Omaha, Nebraska. It’s August 1986, and two 15-year-olds are on a school bus. Eleanor, a large girl with red hair and odd clothes, has returned home a year after her abusive stepfather first kicked her out and is struggling to fit in. Park, a half-Korean boy who usually keeps his head down and his music turned up, takes pity on her and moves over to let her sit next to him. Neither of them speaks, but after a while Eleanor begins reading Park’s comic books over his shoulder. He still says nothing, but starts to leave comics on the seat for her to borrow. Eventually, they start talking, about The X-Men and The Smiths and Walkman batteries, and their unspoken affinity grows into friendship, even though Eleanor is initially reluctant to let anyone into her life. Then, one day, Park takes Eleanor’s hand, and she doesn’t pull away.

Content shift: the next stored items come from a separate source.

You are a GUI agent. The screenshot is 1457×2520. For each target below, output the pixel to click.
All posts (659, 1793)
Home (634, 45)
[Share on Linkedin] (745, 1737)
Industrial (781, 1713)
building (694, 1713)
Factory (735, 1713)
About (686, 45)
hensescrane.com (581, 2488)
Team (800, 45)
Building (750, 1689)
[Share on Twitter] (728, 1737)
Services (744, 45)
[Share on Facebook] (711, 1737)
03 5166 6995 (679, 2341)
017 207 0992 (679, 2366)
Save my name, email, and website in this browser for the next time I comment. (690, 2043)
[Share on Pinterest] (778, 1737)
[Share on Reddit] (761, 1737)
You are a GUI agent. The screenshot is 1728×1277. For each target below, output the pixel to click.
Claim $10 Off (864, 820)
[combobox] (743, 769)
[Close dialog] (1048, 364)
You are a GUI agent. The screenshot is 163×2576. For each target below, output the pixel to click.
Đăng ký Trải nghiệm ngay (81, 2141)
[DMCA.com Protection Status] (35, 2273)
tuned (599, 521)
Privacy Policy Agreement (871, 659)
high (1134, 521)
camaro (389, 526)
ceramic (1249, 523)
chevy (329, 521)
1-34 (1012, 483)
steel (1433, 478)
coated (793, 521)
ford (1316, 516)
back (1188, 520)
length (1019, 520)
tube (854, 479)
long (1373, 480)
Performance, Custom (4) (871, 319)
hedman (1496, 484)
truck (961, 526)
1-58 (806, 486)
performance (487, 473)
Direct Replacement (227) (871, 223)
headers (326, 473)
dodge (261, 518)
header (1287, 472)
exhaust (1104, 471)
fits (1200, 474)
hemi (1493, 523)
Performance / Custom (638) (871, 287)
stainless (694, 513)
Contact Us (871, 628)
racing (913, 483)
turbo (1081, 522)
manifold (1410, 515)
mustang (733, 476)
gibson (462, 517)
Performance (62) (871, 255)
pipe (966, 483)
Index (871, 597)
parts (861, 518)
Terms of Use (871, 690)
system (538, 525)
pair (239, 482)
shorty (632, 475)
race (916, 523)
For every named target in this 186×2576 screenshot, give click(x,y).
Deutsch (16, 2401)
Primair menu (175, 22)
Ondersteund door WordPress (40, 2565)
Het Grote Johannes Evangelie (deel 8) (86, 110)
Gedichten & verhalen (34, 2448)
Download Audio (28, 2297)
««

The shifting perspective of Rowell’s narration between her two protagonists creates a delicious sense of dramatic irony, as we are allowed to see the things that neither character is willing to share with the other. Even at first, when Eleanor and Park’s only interaction is the silent sharing of comics and mixtapes, the reading experience is something like overhearing a conversation between two minds. And then we follow Eleanor home to the tiny bedroom she shares with her four siblings and learn that she doesn’t even have a toothbrush, much less a phone, and that’s why she can’t give Park her number. Or else we witness Park’s difficult relationship with the father for whom he will never be enough of a man, and we understand why he doesn’t see himself the way Eleanor does. This harsh backdrop keeps the characters grounded, and also keeps the writing on the right side of saccharine even when the young lovers are lost in one another’s eyes. As they become closer, Eleanor and Park learn to be more open with each other but, just like them, their relationship is always slightly flawed. As a result, their story is much more real than that of the archetypical “star-crossed lovers”, Romeo and Juliet, which Eleanor dismisses as Shakespeare “making fun of love”. Park is more forgiving, suggesting that the play is mostly for the benefit of people who want to remember falling in love for the first time, but the implication is the same: a rose-tinted version of love might be possible for Romeo and Juliet, who within the space of a few days are “shallow, confused, then dead”, but for real people, love is difficult, messy, and unpredictable. Eleanor and Park don’t fall in love at first sight, and they soon discover that understanding one another is a continuous process, but the raw honesty of Rowell’s writing is what makes this story so deeply compelling.